El taxi se abría paso con dificultad entre el tráfico de la mañana y Corso miraba el reloj, impaciente. Por fin llegaron junto al bar-tabac donde estuvo la noche anterior, para encontrar grupos de gente curioseando en las aceras y señales de prohibido el paso en la esquina. Mientras bajaba del taxi, Corso vio también una furgoneta de la policía y un camión de bomberos. Entonces apretó los dientes, soltando una sonora blasfemia que hizo sobresaltarse a La Ponte. También el número Tres había volado.
La chica se les acercó entre la gente, con su pequeña mochila a la espalda y las manos en los bolsillos de la trenca.

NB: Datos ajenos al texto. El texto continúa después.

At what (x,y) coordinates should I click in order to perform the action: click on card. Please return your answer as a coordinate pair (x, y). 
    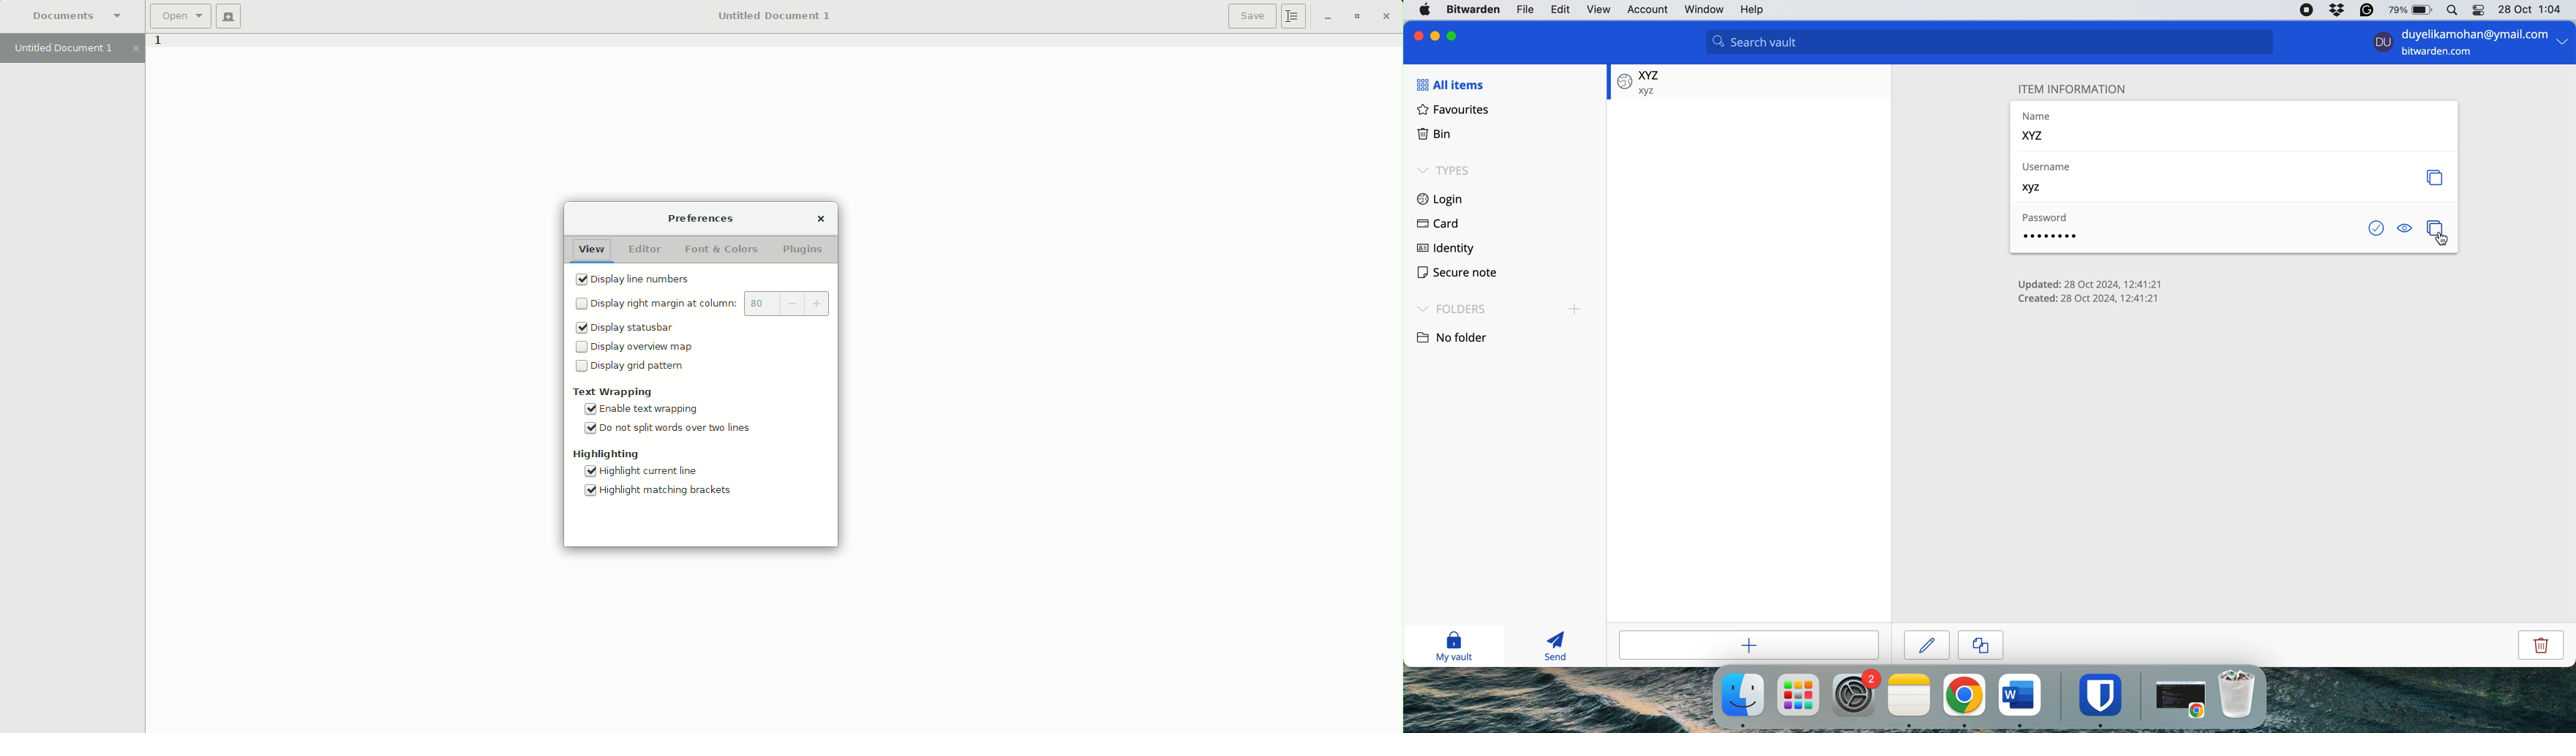
    Looking at the image, I should click on (1437, 222).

Aún se veía un rastro de humo en los tejados.
– El piso ardió a las tres de la madrugada -informó sin mirar a La Ponte, como si éste no existiera-. Los bomberos todavía están dentro.

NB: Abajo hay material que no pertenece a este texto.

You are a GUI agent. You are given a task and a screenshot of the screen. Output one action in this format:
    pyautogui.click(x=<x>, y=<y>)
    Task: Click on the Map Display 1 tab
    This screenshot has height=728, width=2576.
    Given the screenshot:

– ¿Y la baronesa Ungern? -preguntó Corso.
– También dentro -la vio hacer un gesto ambiguo; no exactamente de indiferencia sino resignado, fatalista. Como si aquello hubiera estado previsto en alguna parte-. El cadáver apareció carbonizado en su despacho. El fuego empezó allí. Incendio fortuito, dicen los vecinos; una colilla mal apagada.
– La baronesa no fumaba-dijo Corso.
– Anoche fumó.
El cazador de libros echó un vistazo por encima de las cabezas que se agolpaban ante la valla policial. Apenas pudo ver nada: el extremo superior de una escala de socorro apoyada en el edificio, los destellos intermitentes de una ambulancia en la puerta. Había quepis de guardias y cascos de bomberos, y el aire olía a madera y plástico quemados. Entre los curiosos, un par de turistas norteamericanos se fotografiaba el uno al otro, posando junto al gendarme que vigilaba la barrera. Una sirena se puso en marcha en alguna parte y después se interrumpió bruscamente. Alguien entre los curiosos dijo que estaban sacando el cadáver, pero era imposible ver nada. Tampoco, se dijo Corso, habría mucho que ver.
Encontró los ojos de la chica fijos en él, sin rastro de la noche pasada. Era la de ahora una mirada atenta, práctica; un soldado moviéndose cerca del campo de batalla.
– ¿Qué ha ocurrido? -preguntó ella.
– Esperaba que tú me lo dijeras.
– No hablo de esto -por primera vez pareció fijarse en La Ponte -. ¿Quién es?
Corso se lo dijo. Después dudó un segundo, preguntándose si el otro captaría el matiz:
– La chica de que te hablé. Se llama Irene Adler.
La Ponte no captaba nada. Se limitó a mirarlos un poco desconcertado, primero a la joven y luego a su amigo, y alargó por fin, a modo de saludo, una mano que ella no vio, o hizo gesto de no ver. Estaba pendiente de Corso.
– No llevas tu bolsa -le dijo.
– No. Rochefort la consiguió por fin. Se fue con Liana Taillefer.
– ¿Quién es Liana Taillefer?
Corso la miró con dureza, pero sólo encontró serenidad en los ojos de la chica.
– ¿No conoces a la desconsolada viuda?
– No.
Sostenía el gesto sin inquietud ni sorpresa, imperturbable. Muy a su pesar, Corso estuvo a punto de creerla.
– Da igual -dijo por fin-. El caso es que se han largado.
– ¿Adónde?
– No tengo la menor idea -descubrió el colmillo en una mueca desesperada, suspicaz-. Creí que tú sabrías algo.
– No sé nada de Rochefort. Ni de esa mujer -lo dijo con indiferencia; dando a entender que en realidad aquél no era asunto suyo. Corso se sintió más confuso. Esperaba alguna emoción por su parte; entre otras cosas, ella misma se había erigido en paladín de sus intereses. O al menos que formulara un reproche, algo del tipo te está bien empleado por pasarte de listo. Pero la joven no hizo reproches. Miraba a su alrededor cual si buscara algún rostro conocido entre la gente, y él fue incapaz de adivinar si meditaba sobre lo ocurrido o tenía la cabeza en otro sitio, lejos del drama.